In the meantime, Proposition 5 was challenged in a lawsuit and in August 1999 the California Supreme Court ruled that Proposition 5 was unconstitutional because it only amended the Government Code not the State Constitution, which contained the prohibition on casino gambling like slot machines and house banked card games in Art. 4, sec. 19.

Undaunted by the Supreme Court’s striking down Proposition 5, Gov. Davis executed some 59 of these giveaway tribal state compacts and then had the State Legislature approve them in September and October 1998. He made no effort to determine if the tribes he was negotiating with, and granted gambling compacts to, were lawfully created Indian tribes or if the land on which their casinos or proposed casinos were to be sited were legally “Indian Lands” eligible class for III gambling under federal law. In fact, many of these questionable Indian tribes were on land or acquired land that was clearly not eligible to build and operate any class II or class III gambling casinos under the IGRA.
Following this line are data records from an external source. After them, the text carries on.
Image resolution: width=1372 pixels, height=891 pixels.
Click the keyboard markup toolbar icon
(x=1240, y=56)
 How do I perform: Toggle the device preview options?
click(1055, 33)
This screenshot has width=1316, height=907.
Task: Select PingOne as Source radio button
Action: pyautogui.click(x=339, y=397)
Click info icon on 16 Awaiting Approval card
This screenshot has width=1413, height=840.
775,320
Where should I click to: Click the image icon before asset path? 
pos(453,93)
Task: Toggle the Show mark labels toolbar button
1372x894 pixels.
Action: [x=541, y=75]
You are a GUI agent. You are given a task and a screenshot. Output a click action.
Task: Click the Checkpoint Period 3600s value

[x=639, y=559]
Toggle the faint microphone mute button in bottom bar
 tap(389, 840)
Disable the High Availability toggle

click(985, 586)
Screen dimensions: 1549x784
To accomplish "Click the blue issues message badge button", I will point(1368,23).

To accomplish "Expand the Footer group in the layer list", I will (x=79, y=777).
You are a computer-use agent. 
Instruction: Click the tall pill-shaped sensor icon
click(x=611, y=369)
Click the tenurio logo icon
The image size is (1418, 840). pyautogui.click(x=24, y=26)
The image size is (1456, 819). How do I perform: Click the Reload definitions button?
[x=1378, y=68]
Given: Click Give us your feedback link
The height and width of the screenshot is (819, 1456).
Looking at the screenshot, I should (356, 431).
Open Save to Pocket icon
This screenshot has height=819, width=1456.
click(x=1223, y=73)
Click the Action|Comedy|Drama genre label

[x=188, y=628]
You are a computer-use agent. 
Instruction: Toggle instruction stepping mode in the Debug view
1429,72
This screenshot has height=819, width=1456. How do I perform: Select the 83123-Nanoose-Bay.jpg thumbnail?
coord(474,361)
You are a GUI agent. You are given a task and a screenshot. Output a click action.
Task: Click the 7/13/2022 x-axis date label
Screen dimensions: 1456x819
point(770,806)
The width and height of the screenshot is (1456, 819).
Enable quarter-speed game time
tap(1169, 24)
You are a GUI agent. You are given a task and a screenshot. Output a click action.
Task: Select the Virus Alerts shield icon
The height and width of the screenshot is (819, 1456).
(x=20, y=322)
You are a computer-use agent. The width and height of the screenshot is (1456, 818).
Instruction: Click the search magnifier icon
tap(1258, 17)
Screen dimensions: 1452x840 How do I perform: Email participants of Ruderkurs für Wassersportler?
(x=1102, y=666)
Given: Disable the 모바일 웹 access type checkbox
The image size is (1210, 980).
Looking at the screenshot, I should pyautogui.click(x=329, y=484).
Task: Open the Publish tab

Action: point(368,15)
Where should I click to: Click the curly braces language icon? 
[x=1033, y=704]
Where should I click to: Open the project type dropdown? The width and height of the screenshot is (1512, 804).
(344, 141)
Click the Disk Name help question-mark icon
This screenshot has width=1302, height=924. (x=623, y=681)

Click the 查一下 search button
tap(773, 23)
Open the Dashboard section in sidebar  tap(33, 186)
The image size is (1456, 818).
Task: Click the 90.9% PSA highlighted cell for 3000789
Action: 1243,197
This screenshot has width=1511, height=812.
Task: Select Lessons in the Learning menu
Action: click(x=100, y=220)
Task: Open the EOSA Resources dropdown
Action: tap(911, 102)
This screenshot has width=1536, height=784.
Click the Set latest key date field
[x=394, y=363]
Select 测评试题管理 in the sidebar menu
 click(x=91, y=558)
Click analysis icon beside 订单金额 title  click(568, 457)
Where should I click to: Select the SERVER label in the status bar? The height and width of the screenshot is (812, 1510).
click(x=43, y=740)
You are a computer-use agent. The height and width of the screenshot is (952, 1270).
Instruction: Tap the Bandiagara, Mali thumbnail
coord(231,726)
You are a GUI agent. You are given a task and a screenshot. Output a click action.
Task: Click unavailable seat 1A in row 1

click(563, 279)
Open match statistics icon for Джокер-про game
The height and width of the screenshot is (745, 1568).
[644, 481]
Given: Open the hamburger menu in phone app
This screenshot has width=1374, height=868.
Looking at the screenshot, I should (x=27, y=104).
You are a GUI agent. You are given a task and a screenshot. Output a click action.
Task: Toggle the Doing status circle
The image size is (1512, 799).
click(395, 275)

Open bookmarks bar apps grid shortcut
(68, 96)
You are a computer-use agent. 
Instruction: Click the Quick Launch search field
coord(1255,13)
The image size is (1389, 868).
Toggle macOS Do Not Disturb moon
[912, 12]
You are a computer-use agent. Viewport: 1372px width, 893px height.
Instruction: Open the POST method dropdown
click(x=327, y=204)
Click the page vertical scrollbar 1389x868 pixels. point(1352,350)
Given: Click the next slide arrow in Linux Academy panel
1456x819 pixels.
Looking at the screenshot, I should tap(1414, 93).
To remedy the fact that these compacts were executed and approved when there was no longer any legal authority to do so, the Legislature put a “Legislative initiative” on the ballot for March 2000 the following year at Gov. Davis’ behest, some 6 months after they were executed and approved. That initiative, called Proposition 1A, by its language proposed to amend the California State Constitution Art. 4, sec. 19, to authorize the Governor to negotiate future compacts with California Indian tribes. The voters were never informed that a vote in favor of Proposition 1A would, in effect, retroactively ratify the 59-weak giveaway, virtually unenforceable compacts that Gov. Davis has already signed without legal authority and which were approved at his instance by the State’s Legislature. It is not coincidence that so many State legislators also received hundreds of thousands of dollars in campaign contributions from these casino tribes, often funneled throu gh campaign committees and PAC’s with unassuming names. My favorite was the one calling itself “The California Native Peace Officers Association.” That PAC was funded by $5,000,000 million entirely from the Pechanga Indian Casino and the State Correctional Officers Union and was distributed to key politicians in Sacramento. The use of PACs is one of the ways politicians use to disguise receipt of gambling monies by disguising them through innocent-sounding groups. Once legalized in 2000 by Proposition 1A, the onslaught of Indian casinos in California began.